• PROBLEMS TO WORK ON:
a – Rewrite the part of the text on parental accommodation starting at "This isn’t easy!" and ending at "or become dependent?", with "independent" changed to "self-reliant".
b – In the text on parental accommodation, how is parental accommodation generally defined?

• QUOTED PASSAGE:
Caregivers are always looking for ways to protect their children from distress, seeking to keep their children safe — did I bring the sunscreen? Did we pack extra diapers? Do we have a snack? But, what if your child signals distress in the absence of real danger?
Caregivers of children with anxiety disorders are confronted daily with the same dilemma: do they allow their child to sit with their anxieties, or do they rescue their child from them? This “rescue” behavior is referred to as parental accommodation and is generally defined as any changes parents make to their own behaviors or living patterns in order to help alleviate their child’s distress due to their child’s anxiety disorder.
Parental accommodation is intended to alleviate the child’s immediate distress, however; these caregiver behaviors are actually associated with higher child symptom severity and serves to reinforce the anxiety by signaling to the child that the feared situation warrants their fear response. Children need to have the chance to experience the distress of being in an anxiety provoking situation in order to learn that they can overcome it.
This does not mean that caregivers completely eliminate their support from their child in these instances, but rather, learn to remove the accommodating behaviors that help their child avoid (and unintentionally reinforce their fear) and instead engage in behaviors that gradually help their child face the anxiety provoking situation. For example, for a child who fears sleeping alone, instead of co-sleeping, a caregiver may systematically shorten the time they spend in the child’s room as they are falling asleep, thus not escaping the feared situation but helping the child build their bravery.
This isn’t easy! No one likes to see a child in distress. Start small and change one accommodating behavior at a time. Ask yourself the following questions before you engage with your anxious child:
- Am I making this choice because it will help my child cope more effectively next time or am I helping my child avoid and unintentionally reinforce their fear?
- Will this choice help my child become more independent or become dependent?
- Am I making this choice because I feel distressed, or is this an opportunity to remind myself that I am doing this for my child?

• DATA SECTION:
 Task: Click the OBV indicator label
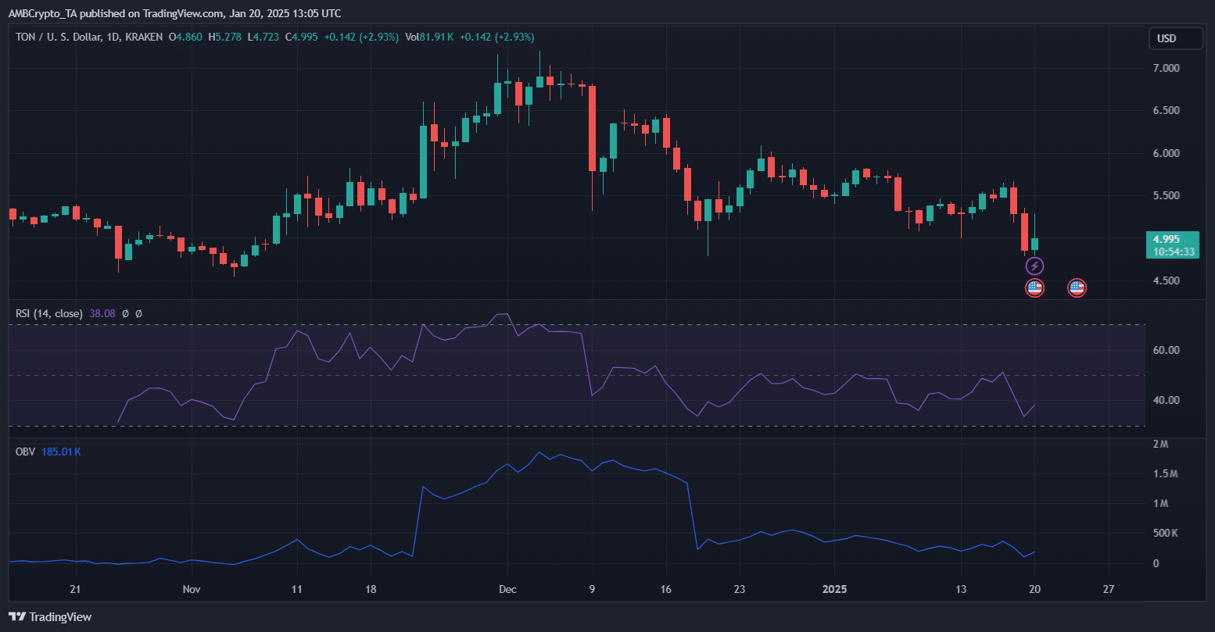(25, 452)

• RESPONSES PER TASK:
a –
This isn’t easy! No one likes to see a child in distress. Start small and change one accommodating behavior at a time. Ask yourself the following questions before you engage with your anxious child:
- Am I making this choice because it will help my child cope more effectively next time or am I helping my child avoid and unintentionally reinforce their fear?
- Will this choice help my child become more self-reliant or become dependent?

b – It is any change parents make to their own behaviors or living patterns to help ease their child's distress due to the child's anxiety disorder.